What you need to do:
A single figure is required: the number of lines in the data below that hold the word "computer".

[[ Data under study open ]]

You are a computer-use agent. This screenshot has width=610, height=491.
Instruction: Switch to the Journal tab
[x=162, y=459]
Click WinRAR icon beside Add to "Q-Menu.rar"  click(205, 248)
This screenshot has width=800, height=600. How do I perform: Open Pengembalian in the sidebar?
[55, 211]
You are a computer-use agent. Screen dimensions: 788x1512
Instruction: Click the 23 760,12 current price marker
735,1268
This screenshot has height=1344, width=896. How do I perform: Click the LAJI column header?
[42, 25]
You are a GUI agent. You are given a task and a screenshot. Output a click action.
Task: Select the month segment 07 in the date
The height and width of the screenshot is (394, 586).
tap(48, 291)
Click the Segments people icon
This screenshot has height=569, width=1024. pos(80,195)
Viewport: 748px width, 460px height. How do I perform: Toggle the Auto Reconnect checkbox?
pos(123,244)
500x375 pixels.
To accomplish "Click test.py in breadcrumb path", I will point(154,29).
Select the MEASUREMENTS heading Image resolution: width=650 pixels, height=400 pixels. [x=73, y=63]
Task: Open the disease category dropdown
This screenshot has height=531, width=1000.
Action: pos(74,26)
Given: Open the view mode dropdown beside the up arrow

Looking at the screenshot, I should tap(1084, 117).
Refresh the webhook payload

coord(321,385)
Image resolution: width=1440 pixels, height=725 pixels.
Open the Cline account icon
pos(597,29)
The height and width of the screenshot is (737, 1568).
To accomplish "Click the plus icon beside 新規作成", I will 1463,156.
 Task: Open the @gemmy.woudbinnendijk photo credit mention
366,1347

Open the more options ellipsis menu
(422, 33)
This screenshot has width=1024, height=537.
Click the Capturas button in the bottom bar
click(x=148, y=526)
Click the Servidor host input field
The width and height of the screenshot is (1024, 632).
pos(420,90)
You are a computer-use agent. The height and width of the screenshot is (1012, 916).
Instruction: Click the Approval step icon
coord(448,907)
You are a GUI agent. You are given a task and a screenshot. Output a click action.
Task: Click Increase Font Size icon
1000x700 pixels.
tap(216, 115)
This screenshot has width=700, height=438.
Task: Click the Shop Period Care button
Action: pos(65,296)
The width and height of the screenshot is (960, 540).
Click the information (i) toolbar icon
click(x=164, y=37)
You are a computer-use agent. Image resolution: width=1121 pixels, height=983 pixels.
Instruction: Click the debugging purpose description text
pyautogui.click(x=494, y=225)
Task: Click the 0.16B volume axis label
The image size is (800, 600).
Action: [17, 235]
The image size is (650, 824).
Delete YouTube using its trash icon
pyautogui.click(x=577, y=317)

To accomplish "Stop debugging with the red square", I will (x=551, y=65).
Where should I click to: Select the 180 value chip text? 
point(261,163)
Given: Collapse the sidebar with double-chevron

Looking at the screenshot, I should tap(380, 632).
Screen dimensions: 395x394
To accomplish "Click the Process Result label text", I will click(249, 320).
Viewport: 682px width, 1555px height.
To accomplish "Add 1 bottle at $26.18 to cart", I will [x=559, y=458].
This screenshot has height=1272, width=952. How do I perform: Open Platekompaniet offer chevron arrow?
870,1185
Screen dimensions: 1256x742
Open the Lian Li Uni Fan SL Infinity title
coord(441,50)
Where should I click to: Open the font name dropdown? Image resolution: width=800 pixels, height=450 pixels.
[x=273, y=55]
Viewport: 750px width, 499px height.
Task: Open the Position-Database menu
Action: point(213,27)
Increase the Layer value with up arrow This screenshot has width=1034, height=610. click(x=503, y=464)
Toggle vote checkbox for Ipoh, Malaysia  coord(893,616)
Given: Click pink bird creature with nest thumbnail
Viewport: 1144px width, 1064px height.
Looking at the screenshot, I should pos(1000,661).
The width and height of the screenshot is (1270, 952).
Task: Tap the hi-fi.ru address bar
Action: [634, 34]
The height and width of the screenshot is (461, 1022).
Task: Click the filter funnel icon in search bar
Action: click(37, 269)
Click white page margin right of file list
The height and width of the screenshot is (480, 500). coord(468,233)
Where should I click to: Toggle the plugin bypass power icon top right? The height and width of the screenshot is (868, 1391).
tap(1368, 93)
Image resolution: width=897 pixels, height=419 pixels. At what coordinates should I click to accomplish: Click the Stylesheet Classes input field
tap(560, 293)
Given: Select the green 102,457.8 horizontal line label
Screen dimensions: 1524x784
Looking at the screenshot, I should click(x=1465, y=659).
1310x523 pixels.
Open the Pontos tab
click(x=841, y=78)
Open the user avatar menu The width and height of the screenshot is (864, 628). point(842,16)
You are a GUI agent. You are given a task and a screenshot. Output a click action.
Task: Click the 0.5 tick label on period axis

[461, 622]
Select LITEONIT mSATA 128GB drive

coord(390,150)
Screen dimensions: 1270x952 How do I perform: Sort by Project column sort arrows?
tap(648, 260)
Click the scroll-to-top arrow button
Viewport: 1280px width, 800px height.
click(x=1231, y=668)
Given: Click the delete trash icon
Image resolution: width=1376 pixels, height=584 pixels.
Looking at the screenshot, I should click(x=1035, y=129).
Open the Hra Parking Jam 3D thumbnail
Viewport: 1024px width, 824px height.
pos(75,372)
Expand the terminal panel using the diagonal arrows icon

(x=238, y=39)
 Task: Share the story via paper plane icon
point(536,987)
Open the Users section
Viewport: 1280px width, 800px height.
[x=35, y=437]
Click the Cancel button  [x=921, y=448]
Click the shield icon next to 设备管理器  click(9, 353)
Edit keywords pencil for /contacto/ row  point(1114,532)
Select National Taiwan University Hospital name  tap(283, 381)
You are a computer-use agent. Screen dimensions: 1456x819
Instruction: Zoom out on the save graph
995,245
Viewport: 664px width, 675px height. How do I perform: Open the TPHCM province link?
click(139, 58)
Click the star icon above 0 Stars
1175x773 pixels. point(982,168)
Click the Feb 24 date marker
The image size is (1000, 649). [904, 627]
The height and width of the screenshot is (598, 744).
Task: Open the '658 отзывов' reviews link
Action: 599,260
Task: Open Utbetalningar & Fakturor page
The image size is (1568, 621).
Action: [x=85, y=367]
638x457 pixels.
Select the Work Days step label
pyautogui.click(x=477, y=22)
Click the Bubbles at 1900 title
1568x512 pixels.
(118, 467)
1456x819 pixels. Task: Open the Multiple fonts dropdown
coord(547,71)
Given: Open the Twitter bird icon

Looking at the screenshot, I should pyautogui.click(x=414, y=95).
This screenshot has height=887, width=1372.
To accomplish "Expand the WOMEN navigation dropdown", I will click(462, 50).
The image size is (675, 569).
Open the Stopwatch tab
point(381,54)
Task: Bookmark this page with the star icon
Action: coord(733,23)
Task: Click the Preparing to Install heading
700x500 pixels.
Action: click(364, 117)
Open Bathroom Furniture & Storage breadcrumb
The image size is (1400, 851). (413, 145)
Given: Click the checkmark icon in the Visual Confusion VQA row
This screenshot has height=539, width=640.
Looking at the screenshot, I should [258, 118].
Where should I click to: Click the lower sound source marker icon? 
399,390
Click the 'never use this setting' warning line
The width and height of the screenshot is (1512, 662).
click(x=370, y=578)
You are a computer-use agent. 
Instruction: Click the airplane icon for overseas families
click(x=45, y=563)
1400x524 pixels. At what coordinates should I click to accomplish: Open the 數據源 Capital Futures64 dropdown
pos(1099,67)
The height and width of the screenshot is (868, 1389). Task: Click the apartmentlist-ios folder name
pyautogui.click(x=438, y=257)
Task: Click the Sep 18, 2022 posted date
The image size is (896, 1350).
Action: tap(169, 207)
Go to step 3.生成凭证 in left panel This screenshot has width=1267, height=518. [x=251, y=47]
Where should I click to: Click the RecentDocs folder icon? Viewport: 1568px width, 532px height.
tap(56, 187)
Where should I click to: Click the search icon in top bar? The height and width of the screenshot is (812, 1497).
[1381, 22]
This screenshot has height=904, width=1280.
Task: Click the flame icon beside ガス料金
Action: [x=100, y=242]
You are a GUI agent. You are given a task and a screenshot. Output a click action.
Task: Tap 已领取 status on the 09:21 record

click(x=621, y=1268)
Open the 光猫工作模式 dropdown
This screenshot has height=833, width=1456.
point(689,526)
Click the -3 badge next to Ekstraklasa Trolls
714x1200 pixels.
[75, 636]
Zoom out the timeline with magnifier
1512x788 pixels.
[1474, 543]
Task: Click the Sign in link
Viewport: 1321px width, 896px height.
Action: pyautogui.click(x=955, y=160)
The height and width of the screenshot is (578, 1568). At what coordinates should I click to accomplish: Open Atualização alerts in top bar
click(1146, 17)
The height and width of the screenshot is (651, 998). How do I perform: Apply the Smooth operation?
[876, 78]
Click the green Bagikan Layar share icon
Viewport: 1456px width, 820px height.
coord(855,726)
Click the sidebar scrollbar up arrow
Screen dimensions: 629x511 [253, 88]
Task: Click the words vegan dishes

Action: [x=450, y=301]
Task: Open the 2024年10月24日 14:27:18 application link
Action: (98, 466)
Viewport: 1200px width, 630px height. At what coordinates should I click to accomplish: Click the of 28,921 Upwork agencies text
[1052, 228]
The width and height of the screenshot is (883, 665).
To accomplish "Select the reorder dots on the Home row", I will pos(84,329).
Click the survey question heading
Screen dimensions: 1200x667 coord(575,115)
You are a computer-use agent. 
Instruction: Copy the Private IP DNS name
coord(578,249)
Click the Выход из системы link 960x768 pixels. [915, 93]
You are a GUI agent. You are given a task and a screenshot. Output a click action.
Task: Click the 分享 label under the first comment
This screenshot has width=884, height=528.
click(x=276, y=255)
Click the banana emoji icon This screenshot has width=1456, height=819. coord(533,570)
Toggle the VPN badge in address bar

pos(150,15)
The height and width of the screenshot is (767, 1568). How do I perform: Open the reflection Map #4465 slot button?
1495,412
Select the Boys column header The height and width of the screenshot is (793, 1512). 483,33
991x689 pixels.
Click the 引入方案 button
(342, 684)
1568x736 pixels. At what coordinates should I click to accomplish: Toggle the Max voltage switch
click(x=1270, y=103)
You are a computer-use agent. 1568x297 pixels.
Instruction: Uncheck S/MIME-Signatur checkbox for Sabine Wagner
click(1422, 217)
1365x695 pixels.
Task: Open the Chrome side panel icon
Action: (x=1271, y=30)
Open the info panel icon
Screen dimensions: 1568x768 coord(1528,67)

[[ Data under study closed ]]

Completed exercise:
8